Design, synthesis, characterization, invitro anticancer evaluation, computational studies, and in silico ADME assessment of New N-(5-o-tolyl-1,3,4-oxadiazol-2-yl) alkanamides

Abstract

The present article focuses on the synthesis, docking, and anticancer efficacy of a new class of N-(5-o-tolyl-1,3,4-oxadiazol-2-yl) alkanamides (3a–j). ¹HNMR, ¹³CNMR, Mass and Infrared spectral data established structures of all the analogues. We employed the MTT assay to estimate the potential anticancer efficacy of all the prepared analogues on MCF-7 cell lines.
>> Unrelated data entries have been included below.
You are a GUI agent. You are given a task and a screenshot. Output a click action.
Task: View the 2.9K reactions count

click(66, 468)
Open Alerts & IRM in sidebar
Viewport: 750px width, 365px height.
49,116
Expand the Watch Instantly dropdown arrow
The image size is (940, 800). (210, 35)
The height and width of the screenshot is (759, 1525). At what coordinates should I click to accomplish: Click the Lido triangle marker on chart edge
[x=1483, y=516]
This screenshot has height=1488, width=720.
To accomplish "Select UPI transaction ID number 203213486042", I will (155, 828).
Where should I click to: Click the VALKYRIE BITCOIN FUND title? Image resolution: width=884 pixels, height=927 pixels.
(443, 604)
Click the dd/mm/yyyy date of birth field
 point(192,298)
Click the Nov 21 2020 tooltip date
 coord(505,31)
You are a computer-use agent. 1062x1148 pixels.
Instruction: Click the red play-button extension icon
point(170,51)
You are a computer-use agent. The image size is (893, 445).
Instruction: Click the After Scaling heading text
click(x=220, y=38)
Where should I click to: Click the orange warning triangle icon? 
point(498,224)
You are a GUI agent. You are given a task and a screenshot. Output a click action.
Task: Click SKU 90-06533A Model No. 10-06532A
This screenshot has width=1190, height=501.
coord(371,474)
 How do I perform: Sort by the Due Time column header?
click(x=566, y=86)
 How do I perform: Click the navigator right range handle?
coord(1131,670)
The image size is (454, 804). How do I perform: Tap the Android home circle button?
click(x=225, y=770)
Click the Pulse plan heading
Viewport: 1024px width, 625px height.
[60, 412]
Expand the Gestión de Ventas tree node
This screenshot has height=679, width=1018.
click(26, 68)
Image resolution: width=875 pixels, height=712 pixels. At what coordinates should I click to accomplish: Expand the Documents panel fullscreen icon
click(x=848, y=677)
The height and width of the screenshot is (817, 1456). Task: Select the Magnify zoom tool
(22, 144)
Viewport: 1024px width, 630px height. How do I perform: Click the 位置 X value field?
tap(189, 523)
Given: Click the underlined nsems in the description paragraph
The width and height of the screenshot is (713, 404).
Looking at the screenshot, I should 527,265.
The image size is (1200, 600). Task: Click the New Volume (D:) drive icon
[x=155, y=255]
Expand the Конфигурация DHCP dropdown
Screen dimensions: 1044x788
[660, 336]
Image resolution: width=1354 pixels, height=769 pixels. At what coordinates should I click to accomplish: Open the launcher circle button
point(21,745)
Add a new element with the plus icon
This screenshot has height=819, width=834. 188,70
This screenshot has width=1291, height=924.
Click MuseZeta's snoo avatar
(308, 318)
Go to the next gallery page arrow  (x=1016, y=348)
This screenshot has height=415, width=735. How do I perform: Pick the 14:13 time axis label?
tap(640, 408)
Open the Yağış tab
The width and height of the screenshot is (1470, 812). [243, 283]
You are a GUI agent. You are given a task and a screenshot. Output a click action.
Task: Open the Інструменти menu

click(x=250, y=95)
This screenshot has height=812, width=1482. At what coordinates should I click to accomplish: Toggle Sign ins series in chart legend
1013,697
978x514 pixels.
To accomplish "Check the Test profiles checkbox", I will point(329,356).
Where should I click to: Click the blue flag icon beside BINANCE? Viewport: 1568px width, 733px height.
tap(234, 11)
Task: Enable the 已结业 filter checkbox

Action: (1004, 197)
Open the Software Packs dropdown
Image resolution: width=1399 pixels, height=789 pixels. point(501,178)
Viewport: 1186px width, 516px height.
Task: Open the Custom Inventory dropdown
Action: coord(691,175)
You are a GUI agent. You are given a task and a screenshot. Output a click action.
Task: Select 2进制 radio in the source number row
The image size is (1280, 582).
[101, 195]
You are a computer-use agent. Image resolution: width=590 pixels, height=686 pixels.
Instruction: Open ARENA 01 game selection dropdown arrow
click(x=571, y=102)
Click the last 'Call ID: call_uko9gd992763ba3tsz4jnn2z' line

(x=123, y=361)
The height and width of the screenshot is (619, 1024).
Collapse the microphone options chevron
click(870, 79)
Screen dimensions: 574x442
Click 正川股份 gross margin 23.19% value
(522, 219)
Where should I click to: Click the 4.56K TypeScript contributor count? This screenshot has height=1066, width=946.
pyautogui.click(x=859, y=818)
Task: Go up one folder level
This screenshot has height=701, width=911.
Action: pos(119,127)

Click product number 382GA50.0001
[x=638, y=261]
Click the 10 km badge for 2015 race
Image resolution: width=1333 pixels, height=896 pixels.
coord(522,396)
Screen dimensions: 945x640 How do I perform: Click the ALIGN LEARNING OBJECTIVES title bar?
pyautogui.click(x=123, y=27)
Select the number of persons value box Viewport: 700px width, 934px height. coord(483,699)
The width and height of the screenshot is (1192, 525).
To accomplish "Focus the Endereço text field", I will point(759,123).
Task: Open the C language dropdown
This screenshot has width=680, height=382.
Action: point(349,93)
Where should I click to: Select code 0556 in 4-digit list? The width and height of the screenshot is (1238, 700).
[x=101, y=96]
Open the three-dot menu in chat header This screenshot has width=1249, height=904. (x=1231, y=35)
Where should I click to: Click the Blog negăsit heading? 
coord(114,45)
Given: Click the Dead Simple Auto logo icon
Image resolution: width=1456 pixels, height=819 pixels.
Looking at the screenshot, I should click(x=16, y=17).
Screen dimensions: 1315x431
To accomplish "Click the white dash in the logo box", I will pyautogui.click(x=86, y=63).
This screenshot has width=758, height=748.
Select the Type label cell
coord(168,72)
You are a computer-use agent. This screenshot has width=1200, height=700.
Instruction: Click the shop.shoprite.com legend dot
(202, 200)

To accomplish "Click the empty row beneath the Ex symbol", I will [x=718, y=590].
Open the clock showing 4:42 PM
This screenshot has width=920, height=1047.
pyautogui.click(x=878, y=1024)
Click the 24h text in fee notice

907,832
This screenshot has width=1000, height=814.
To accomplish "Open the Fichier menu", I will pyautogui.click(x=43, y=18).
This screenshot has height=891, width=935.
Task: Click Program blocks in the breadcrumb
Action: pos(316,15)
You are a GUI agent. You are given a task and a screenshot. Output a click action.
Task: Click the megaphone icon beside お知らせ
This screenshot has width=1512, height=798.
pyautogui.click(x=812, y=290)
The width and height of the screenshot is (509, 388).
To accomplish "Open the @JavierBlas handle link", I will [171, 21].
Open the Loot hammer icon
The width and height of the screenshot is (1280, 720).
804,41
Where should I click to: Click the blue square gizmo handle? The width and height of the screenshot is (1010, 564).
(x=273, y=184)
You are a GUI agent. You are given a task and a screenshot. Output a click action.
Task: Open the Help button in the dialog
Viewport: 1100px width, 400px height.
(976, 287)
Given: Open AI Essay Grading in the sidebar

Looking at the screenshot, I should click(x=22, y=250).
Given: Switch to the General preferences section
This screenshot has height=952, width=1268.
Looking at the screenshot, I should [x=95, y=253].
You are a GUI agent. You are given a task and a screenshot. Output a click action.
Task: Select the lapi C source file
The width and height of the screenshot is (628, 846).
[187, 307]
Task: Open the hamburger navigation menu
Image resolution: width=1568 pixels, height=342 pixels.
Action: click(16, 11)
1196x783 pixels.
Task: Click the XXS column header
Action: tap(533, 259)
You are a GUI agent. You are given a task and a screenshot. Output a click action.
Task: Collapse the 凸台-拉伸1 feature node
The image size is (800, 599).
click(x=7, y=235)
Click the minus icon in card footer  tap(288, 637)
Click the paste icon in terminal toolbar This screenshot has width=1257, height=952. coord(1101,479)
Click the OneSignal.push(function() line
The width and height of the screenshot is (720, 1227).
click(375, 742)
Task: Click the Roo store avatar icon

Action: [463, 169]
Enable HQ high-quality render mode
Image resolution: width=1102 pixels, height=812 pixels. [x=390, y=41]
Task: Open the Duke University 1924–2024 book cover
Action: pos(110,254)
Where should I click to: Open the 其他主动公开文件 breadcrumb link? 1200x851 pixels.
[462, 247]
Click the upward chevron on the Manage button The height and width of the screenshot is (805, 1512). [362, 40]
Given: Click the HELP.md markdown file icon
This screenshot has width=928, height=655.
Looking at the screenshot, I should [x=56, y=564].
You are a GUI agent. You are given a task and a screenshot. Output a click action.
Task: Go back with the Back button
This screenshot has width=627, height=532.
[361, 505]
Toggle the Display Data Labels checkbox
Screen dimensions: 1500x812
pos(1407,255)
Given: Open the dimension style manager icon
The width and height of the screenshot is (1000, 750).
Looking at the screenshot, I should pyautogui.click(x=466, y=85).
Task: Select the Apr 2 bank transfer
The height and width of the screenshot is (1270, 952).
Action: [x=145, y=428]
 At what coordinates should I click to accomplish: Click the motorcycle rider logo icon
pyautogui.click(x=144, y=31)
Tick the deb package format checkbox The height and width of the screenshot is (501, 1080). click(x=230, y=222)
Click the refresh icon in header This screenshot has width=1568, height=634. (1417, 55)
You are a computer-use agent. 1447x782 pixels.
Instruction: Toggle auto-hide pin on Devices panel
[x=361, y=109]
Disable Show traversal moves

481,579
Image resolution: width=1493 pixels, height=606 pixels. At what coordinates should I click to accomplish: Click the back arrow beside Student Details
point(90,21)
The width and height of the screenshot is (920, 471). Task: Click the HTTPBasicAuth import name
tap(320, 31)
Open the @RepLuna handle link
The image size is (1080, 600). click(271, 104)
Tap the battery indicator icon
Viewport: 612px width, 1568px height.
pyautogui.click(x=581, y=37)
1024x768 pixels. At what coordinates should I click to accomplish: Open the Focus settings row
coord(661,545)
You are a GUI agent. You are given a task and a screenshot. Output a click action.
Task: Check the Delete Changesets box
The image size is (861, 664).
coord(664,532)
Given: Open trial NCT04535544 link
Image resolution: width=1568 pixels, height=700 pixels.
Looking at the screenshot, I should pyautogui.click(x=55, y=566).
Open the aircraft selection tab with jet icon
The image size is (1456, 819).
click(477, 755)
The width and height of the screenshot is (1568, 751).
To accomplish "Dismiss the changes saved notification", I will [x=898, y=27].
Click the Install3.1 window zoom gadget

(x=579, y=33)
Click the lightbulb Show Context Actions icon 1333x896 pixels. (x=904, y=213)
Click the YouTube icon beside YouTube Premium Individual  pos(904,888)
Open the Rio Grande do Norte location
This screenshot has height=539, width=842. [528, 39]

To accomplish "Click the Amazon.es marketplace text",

Among the derivatives tested, N-(5-o-tolyl-1,3,4-oxadiazol-2-yl)octanamide (3g) and N-(5-o-tolyl-1,3,4-oxadiazol-2-yl)dodecanamide (3j) exhibited remarkable anticancer activity; cisplatin is used as a standard reference. The active position of the EGFR protein complex with erlotinib (PDB ID: 1M17) was utilized for molecular docking analysis of the titled analogues. Among all the synthesized compounds 3j (-7.89 kcal/mol), 3g (-7.72 kcal/mol) and 3h (-7.34 kcal/mol) showed good binding affinity. An insilico ADME evaluation was conducted to estimate the drug likeness of synthesized compounds.